### AIM
Quote the passage on the drawings below word for word, from "[0012] FIG. 2" to "image metadata, according to one embodiment.".

### SELECTION
____
BRIEF DESCRIPTION OF THE DRAWINGS
[0010] So that the manner in which the above recited features of
the present disclosure can be understood in detail, a more
particular description of the disclosure, briefly summarized above,
may be had by reference to embodiments, some of which are
illustrated in the appended drawings. It is to be noted, however,
that the appended drawings illustrate only exemplary embodiments
and are therefore not to be considered limiting of its scope, may
admit to other equally effective embodiments.
[0011] FIG. 1 illustrates an example computing environment,
according to one embodiment.
[0012] FIG. 2 further illustrates the mobile application described
relative to FIG. 1, according to one embodiment.
[0013] FIG. 3 further illustrates the analysis tool described
relative to FIG. 1, according to one embodiment.
[0014] FIG. 4 illustrates a method for building a knowledge graph
used to impute attributes onto image metadata, according to one
embodiment.
[0015] FIG. 5 illustrates a method for imputing knowledge graph
attributes onto image metadata, according to one embodiment.
[0016] FIG. 6 illustrates an application server computing system
configured to impute knowledge graph attributes onto image
metadata, according to one embodiment.
____
### SUPPLIED INFORMATION
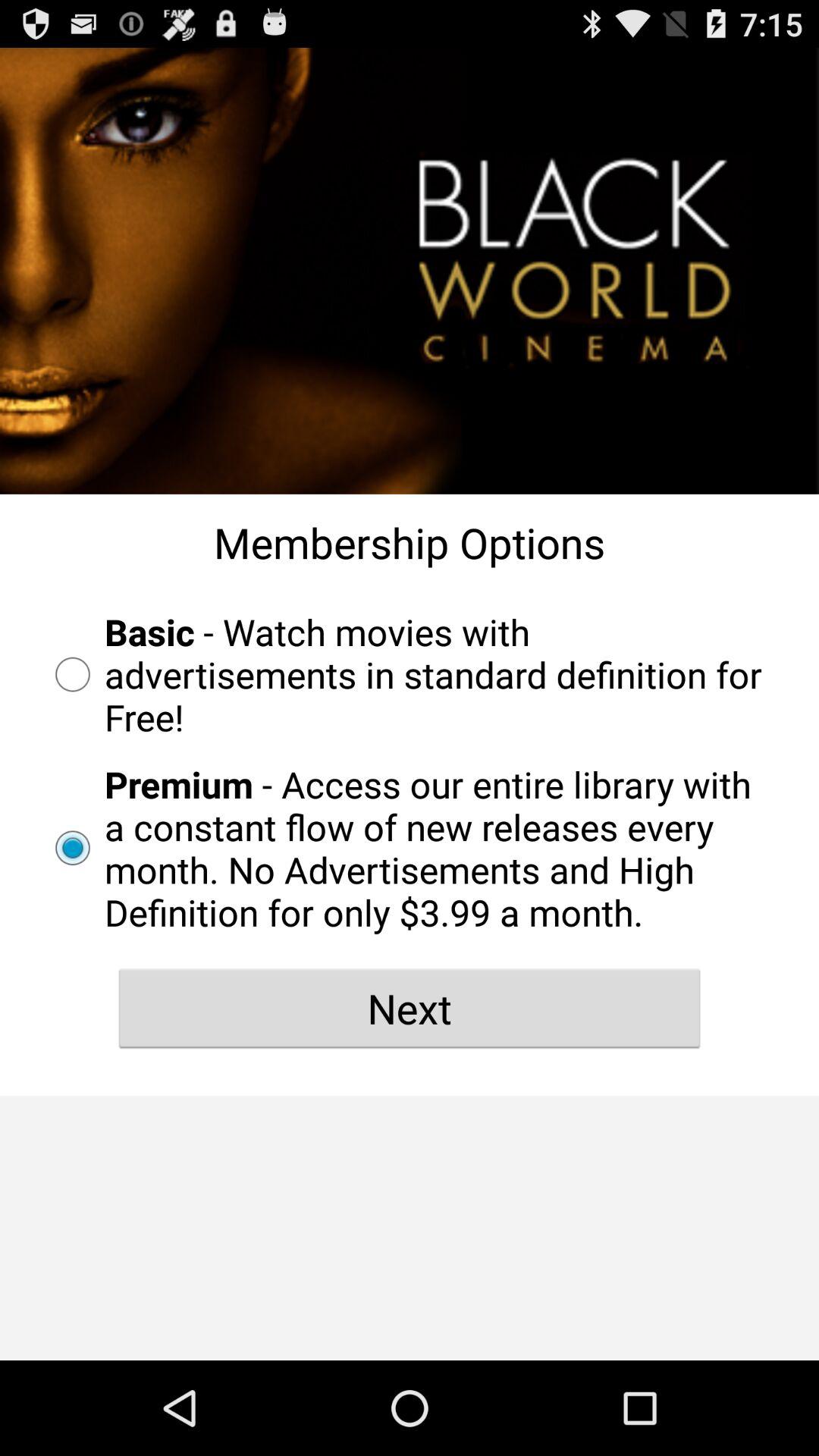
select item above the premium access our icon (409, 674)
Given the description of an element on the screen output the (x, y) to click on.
____
### PROBLEM SOLUTION
[0012] FIG. 2 further illustrates the mobile application described
relative to FIG. 1, according to one embodiment.
[0013] FIG. 3 further illustrates the analysis tool described
relative to FIG. 1, according to one embodiment.
[0014] FIG. 4 illustrates a method for building a knowledge graph
used to impute attributes onto image metadata, according to one
embodiment.
[0015] FIG. 5 illustrates a method for imputing knowledge graph
attributes onto image metadata, according to one embodiment.